> _WHAT TO DO_:
Rewrite every line of the data from the one containing "You are a computer-use agent. The" through the end, requests included, adding 137 to each coordinate in the answers.

** BEGIN RECORD SET **

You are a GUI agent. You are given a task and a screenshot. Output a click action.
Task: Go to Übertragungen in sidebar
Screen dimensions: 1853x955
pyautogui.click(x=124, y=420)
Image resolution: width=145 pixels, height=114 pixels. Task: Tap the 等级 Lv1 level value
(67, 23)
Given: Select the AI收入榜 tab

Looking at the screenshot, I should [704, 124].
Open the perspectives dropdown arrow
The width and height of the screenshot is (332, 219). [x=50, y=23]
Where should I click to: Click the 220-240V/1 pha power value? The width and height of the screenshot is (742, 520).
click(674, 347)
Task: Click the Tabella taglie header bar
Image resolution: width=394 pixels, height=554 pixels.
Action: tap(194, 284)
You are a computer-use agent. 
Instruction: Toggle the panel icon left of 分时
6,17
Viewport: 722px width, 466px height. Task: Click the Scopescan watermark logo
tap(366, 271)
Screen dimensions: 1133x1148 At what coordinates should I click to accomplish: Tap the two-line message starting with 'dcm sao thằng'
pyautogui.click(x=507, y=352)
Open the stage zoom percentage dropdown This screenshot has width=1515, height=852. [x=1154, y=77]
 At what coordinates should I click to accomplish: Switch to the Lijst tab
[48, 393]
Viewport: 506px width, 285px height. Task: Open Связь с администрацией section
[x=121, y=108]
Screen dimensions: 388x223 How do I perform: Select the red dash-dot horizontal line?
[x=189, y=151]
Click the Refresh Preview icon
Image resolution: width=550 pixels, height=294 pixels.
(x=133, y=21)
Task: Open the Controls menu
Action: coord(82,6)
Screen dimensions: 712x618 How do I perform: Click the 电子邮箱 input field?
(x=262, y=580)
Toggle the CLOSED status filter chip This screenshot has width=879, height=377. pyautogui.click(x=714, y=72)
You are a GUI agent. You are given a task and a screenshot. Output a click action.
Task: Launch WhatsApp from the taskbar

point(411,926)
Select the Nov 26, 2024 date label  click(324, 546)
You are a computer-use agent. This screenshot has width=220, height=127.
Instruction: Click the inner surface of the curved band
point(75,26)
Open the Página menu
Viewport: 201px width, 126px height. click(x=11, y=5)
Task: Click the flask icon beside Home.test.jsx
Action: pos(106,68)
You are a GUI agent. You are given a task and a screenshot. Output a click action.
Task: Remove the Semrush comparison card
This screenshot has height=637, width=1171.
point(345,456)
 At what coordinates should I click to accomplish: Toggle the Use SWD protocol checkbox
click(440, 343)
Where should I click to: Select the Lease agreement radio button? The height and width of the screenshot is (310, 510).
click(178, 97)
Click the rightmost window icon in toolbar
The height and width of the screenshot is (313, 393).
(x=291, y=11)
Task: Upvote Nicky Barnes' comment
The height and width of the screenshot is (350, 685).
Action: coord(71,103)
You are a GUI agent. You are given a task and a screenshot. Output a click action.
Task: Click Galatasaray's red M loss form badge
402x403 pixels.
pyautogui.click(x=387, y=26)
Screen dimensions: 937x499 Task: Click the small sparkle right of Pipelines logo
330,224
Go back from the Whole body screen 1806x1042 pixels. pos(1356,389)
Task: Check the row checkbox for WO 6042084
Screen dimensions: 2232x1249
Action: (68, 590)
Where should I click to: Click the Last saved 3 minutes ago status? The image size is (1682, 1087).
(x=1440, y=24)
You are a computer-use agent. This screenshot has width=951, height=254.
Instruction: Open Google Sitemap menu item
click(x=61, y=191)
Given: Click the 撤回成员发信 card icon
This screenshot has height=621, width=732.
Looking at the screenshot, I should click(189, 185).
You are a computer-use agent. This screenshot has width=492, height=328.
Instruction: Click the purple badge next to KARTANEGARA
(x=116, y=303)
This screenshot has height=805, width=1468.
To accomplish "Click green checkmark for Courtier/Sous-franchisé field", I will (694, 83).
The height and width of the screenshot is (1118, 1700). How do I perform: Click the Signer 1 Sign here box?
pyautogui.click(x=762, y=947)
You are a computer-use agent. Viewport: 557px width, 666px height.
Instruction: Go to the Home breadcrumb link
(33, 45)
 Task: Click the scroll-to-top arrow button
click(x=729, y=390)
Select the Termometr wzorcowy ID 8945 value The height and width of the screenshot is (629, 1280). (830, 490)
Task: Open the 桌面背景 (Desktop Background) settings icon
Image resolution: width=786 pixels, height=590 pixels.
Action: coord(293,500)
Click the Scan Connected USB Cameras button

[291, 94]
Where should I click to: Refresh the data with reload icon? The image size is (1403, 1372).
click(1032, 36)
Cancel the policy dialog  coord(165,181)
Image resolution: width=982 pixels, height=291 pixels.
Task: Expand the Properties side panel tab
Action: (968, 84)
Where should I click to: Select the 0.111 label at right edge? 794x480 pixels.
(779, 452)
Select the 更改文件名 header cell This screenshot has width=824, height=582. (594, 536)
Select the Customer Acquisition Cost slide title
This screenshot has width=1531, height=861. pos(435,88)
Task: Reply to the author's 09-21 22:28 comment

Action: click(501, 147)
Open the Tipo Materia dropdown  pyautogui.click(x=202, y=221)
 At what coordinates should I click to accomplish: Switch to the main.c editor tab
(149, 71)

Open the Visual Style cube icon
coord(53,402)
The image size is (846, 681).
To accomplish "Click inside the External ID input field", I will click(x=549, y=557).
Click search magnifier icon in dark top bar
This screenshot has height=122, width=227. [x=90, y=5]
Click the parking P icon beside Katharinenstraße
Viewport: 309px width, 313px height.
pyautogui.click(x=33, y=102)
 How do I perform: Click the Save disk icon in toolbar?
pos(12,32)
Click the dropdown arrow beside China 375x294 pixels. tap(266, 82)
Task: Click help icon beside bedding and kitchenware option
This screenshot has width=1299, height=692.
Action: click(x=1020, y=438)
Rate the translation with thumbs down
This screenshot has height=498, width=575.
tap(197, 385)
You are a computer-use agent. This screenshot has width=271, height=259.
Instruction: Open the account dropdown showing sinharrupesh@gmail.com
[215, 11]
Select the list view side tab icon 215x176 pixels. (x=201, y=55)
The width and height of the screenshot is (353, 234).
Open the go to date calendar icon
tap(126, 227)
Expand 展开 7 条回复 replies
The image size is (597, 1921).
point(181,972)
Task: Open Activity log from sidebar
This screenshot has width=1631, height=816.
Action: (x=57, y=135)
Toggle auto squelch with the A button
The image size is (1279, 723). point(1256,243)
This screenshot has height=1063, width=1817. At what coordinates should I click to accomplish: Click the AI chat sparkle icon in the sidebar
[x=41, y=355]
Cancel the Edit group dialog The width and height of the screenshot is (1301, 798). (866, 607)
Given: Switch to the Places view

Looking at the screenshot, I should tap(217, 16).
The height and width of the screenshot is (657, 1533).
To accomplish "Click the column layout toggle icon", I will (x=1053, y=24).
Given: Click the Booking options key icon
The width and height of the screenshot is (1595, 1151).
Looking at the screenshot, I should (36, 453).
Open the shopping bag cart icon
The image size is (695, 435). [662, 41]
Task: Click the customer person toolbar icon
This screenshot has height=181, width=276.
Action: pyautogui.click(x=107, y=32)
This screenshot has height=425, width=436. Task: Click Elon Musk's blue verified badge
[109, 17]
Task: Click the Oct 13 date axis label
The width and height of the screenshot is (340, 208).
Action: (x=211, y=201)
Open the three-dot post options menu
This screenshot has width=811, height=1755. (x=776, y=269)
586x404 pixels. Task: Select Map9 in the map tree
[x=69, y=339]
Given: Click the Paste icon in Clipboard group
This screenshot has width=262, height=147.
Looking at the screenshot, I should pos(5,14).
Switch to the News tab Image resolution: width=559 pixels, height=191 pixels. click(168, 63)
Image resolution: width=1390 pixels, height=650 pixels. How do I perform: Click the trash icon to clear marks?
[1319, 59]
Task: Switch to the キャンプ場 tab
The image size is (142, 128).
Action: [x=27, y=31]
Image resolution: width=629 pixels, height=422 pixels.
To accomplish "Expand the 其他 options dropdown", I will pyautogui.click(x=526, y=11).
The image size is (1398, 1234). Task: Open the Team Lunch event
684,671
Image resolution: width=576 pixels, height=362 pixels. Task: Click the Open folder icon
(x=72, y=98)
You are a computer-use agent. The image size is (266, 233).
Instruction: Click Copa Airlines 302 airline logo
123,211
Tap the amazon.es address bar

** END RECORD SET **

> _WRITTEN ANSWER_:
You are a computer-use agent. The image size is (266, 233).
Instruction: Click Copa Airlines 302 airline logo
260,348
Tap the amazon.es address bar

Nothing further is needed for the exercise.